Cars have wheels; words do not have meaning (until our minds sense their use). Yes, let's remember that we each make our own meanings. We're unlikely to get into difficulty as to whether we infer the same from "too" as from "and". However, other concepts/notions may be more tricky.
Geoff C

From: Michael Brady <[EMAIL PROTECTED]>
Reply-To: [email protected]
To: [email protected]
Subject: Re: "Synonyms"
Date: Sat, 18 Aug 2007 15:52:35 -0400

On Oct 18, 2008, at 3:21 PM, [EMAIL PROTECTED] wrote:

Here are some thoughts I claim we should keep in mind when we talk of
"synonyms". (And I'll just say all this quickly, without repeating the reams of
supporting arguments for these views that I've posted in the past):

Words don't have "meanings".

I keep feeling tripped up by your constant hectoring on this point. Surely, words have meanings, namely, the things occasioned in my mind.

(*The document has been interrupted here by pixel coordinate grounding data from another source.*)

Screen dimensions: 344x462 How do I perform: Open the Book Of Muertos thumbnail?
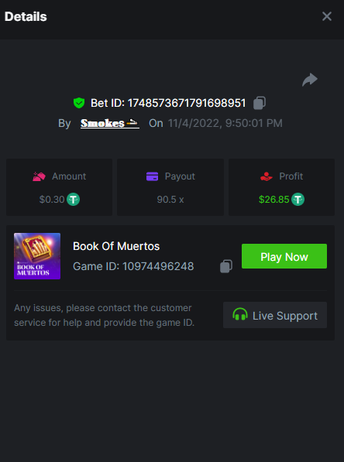click(x=37, y=256)
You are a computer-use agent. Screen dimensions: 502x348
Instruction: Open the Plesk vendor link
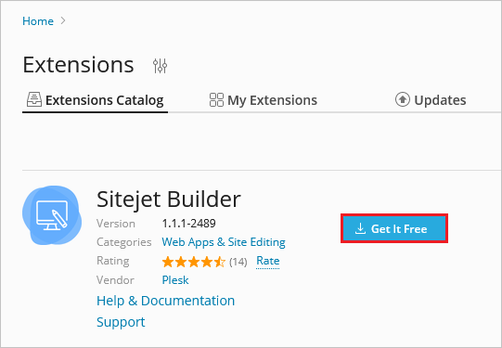[x=175, y=280]
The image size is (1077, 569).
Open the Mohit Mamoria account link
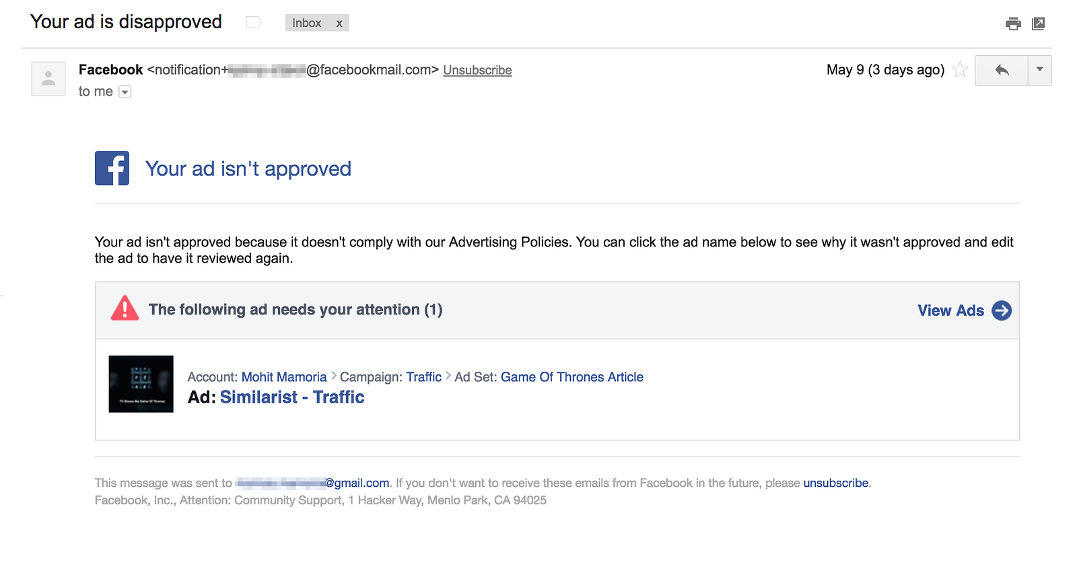coord(284,377)
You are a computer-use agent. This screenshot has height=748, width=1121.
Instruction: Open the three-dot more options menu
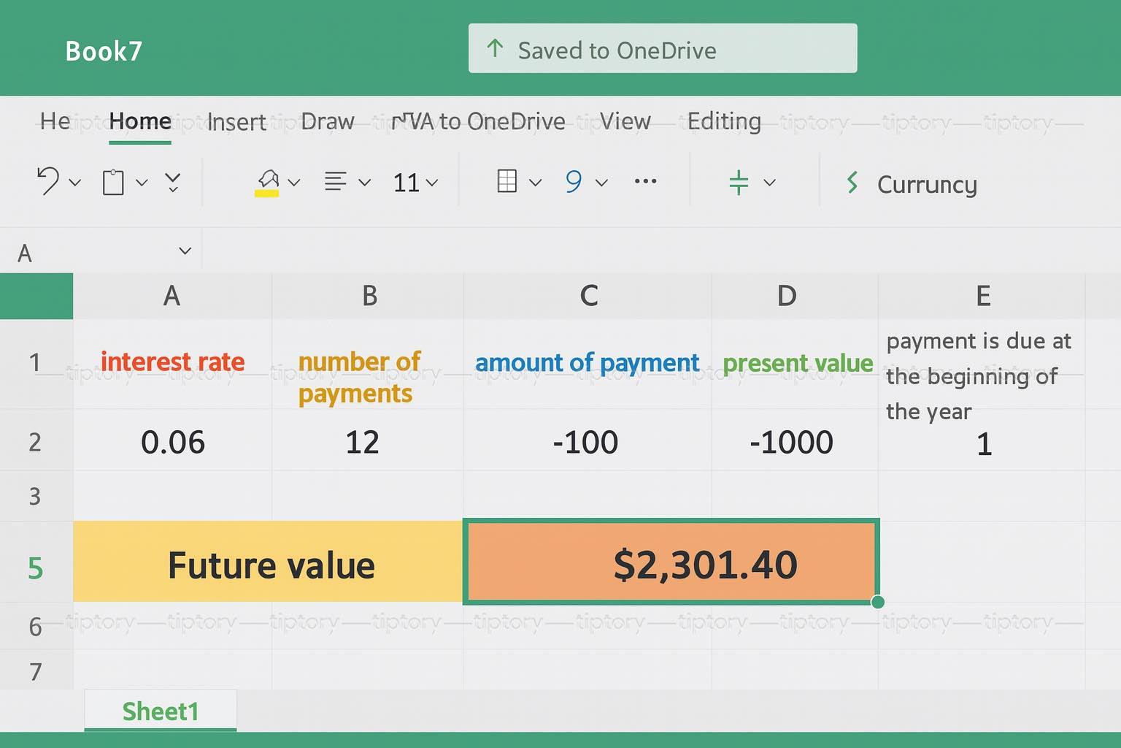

Then it struck me as I read this sentence that you have been putting the emPHASis on the wrong sylLABle, as the saying goes. You mean to assert the notion that words do not HAVE meanings. A written or spoken word does not possess something called "meaning," which, by some kind of sensory mechanism and by means of encoding is emitted from my brain and slipped into your neural pathways. What passes between us is the encoded stuff; we both hope your decoder ring matches my encoder ring, and the result in your head is largely congruent with what's in mine.


A bilingual German-English speaker would realize 'und' and 'and' are  from
different languages, but he is still liable to assert "they are synonyms". They are synonyms for him, but they aren't similar for an American who has never
heard or seen a word of German, including 'und', in his life.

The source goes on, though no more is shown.